DeFi Risk Guardian operates on a pure pay-as-you-go model. No subscriptions, no recurring fees. When the agent executes a protective action, such as exiting a position, reducing exposure, or triggering a defensive rebalance, the user pays a small fee in USDC or CASH via Phantom. Payments are settled on-chain at execution. If nothing happens, nothing is charged. At roughly 10 USDC per protective execution, a user with 2–3 interventions per month pays around $20–30 versus thousands in prevented losses. This keeps incentives aligned: users pay only when capital is actively protected. For DAOs and advanced users, execution thresholds and fee parameters can be customized by risk profile and capital size. DeFi Risk Guardian is automated protection that activates only when needed.

Competitive Landscape

Most solutions fall into three categories: analytics dashboards (observe only), alert systems (notify only), and insurance protocols (compensate after loss). DeFi Risk Guardian is different because it executes before loss materializes. Instead of "Something bad happened," we aim for "Something was about to happen.
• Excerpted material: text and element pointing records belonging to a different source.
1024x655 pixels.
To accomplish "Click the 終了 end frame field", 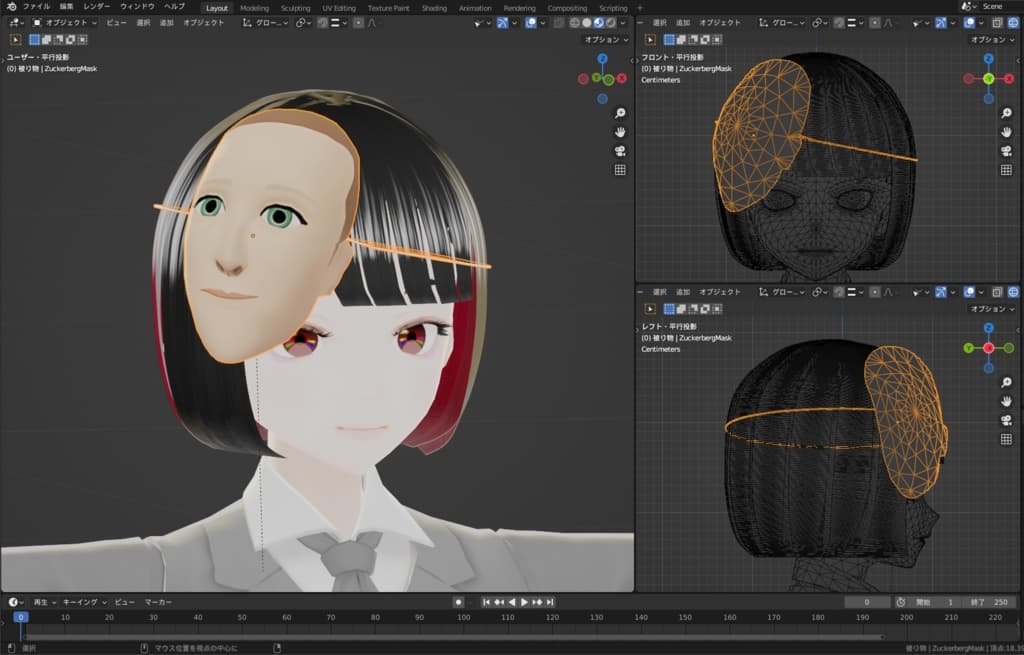I will click(989, 602).
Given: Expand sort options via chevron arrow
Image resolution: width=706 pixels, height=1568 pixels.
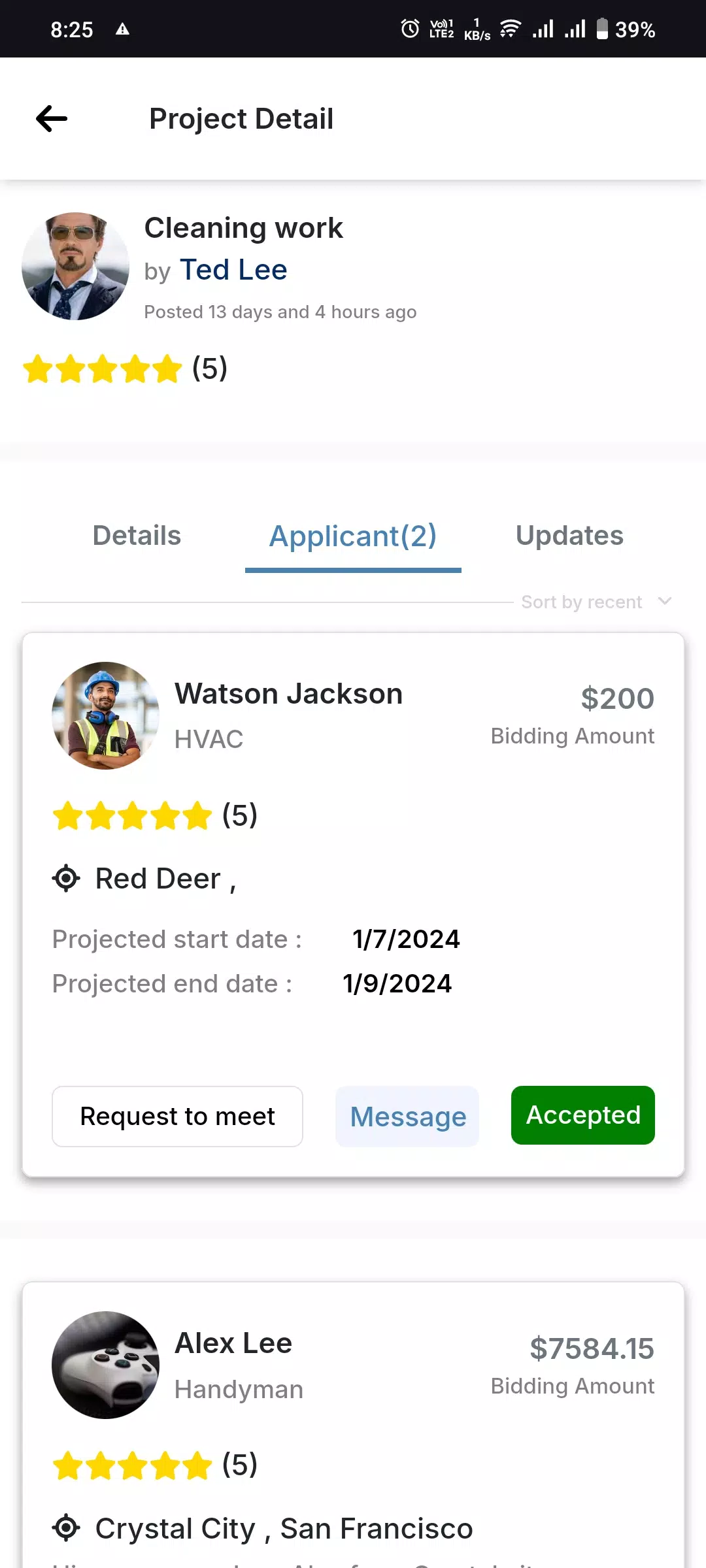Looking at the screenshot, I should 665,601.
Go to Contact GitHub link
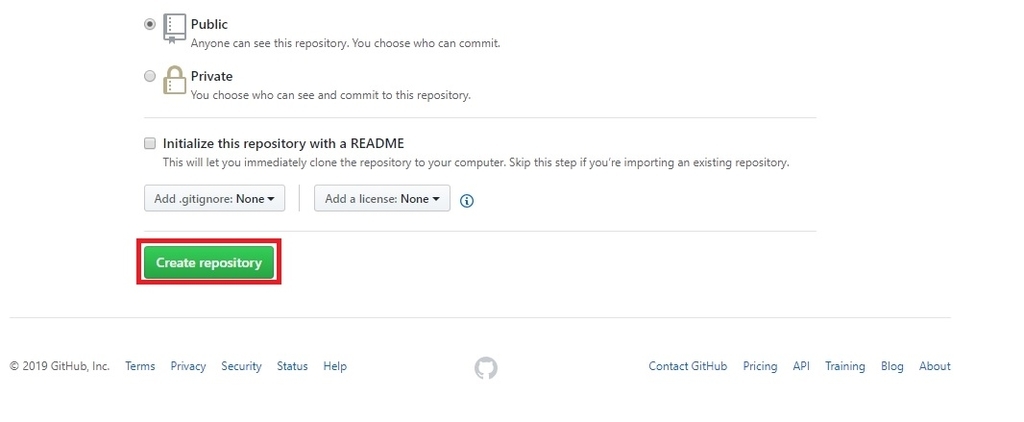This screenshot has width=1024, height=422. [688, 366]
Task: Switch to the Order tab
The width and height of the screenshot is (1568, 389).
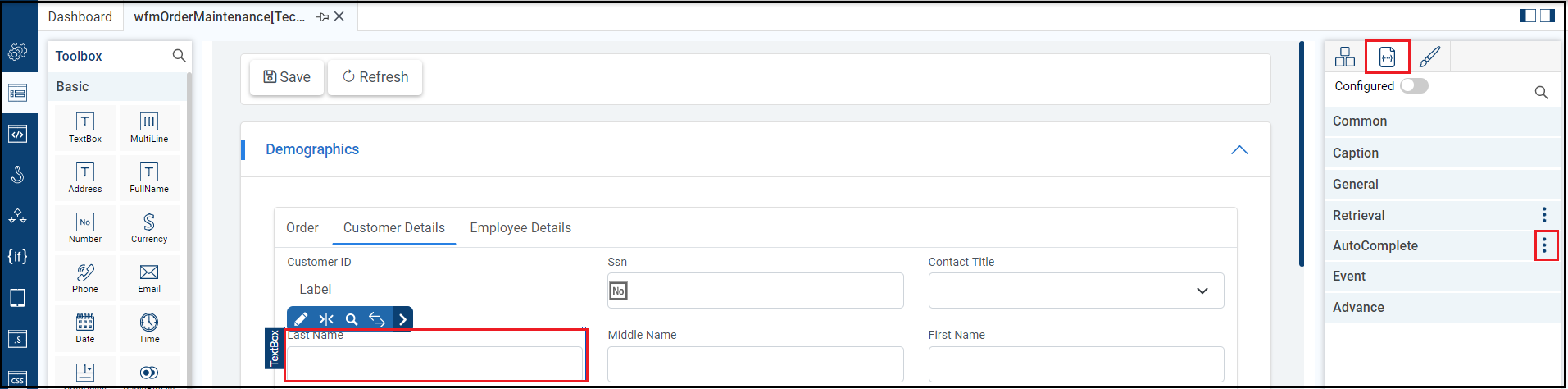Action: [x=302, y=228]
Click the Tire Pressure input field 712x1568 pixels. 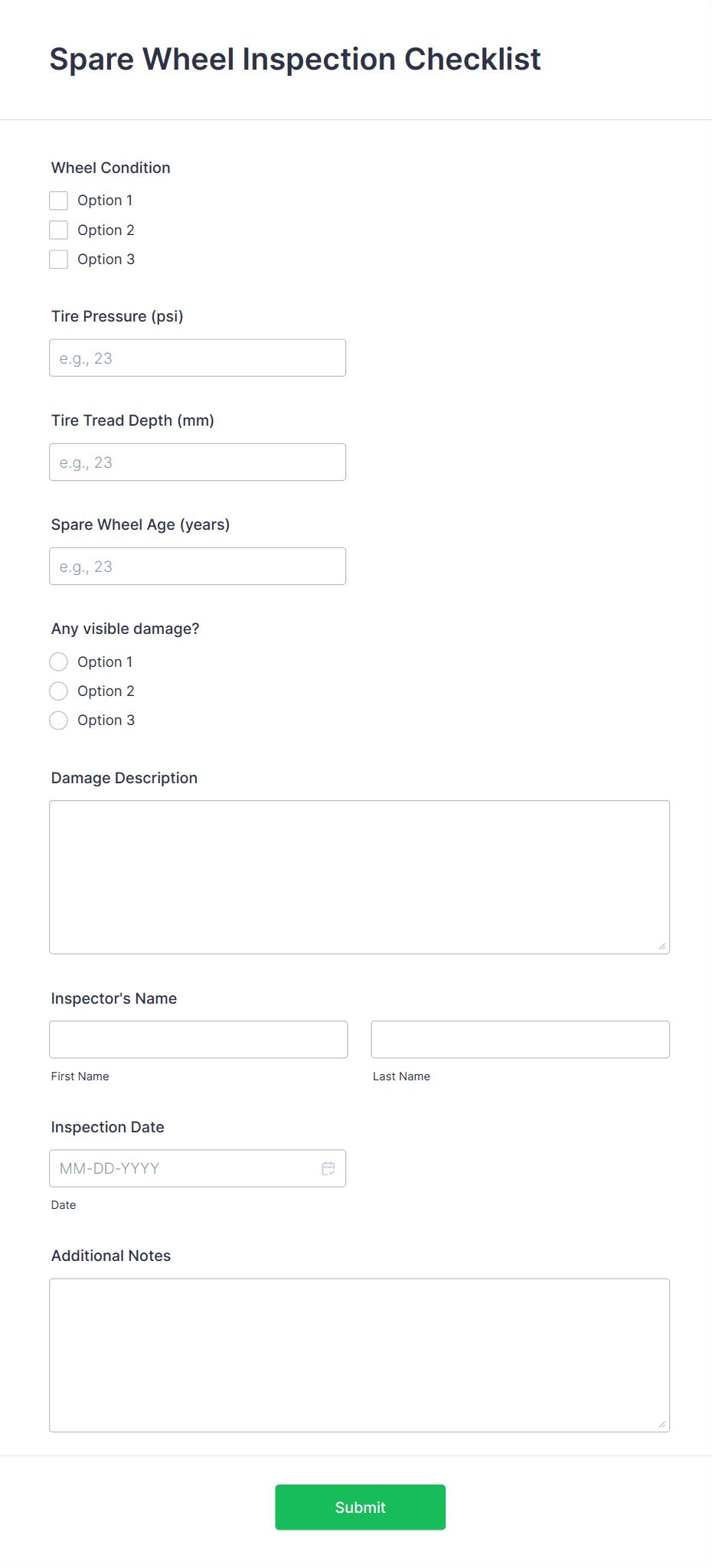click(197, 357)
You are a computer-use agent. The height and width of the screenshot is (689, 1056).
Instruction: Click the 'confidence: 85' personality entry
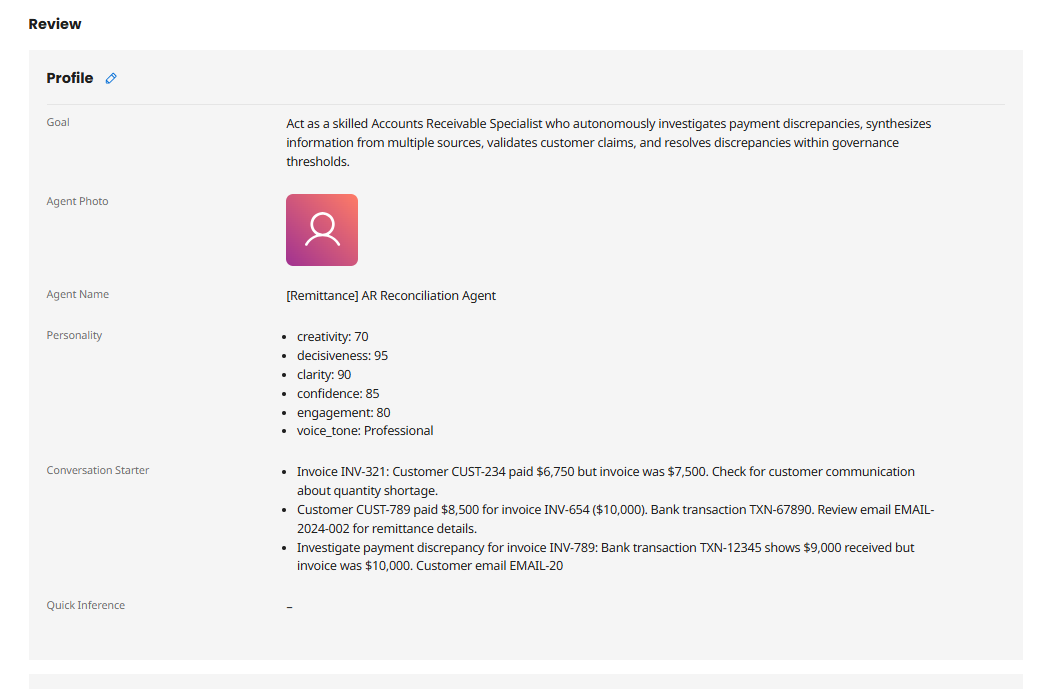pyautogui.click(x=338, y=394)
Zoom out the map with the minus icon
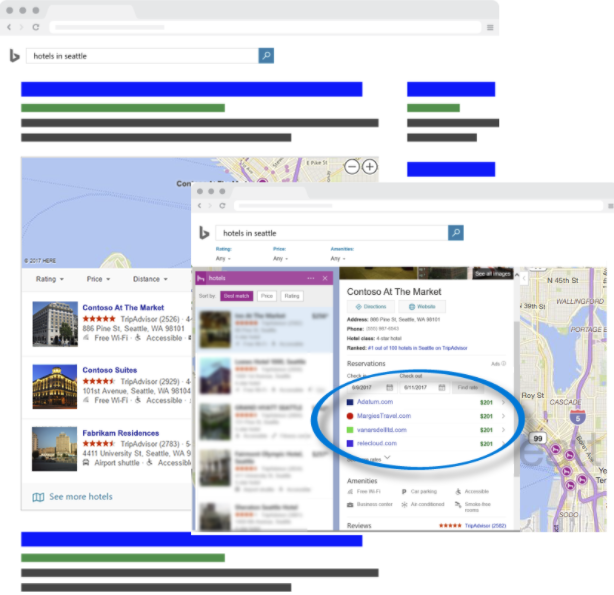The image size is (614, 595). 352,166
It didn't." Autonomous agents are still early in DeFi. The competition is less about existing products and more about execution quality and reliability.

Future Vision

The long-term goal isn't just one agent, it's a network of machine-native actors operating across DeFi: risk agents, liquidation protection agents, treasury management agents, and governance watchdog agents. Humans shouldn't manually guard capital in a system that runs 24/7. DeFi Risk Guardian is the first layer: autonomous defense infrastructure for on-chain capital. The next concrete step after this hackathon is cross-protocol intelligence and expanding protocol integrations. Over time, that evolves into cross-chain monitoring, agent-to-agent coordination, and fully programmable risk policies. DeFi shouldn't rely on people refreshing dashboards. It should rely on systems designed to act.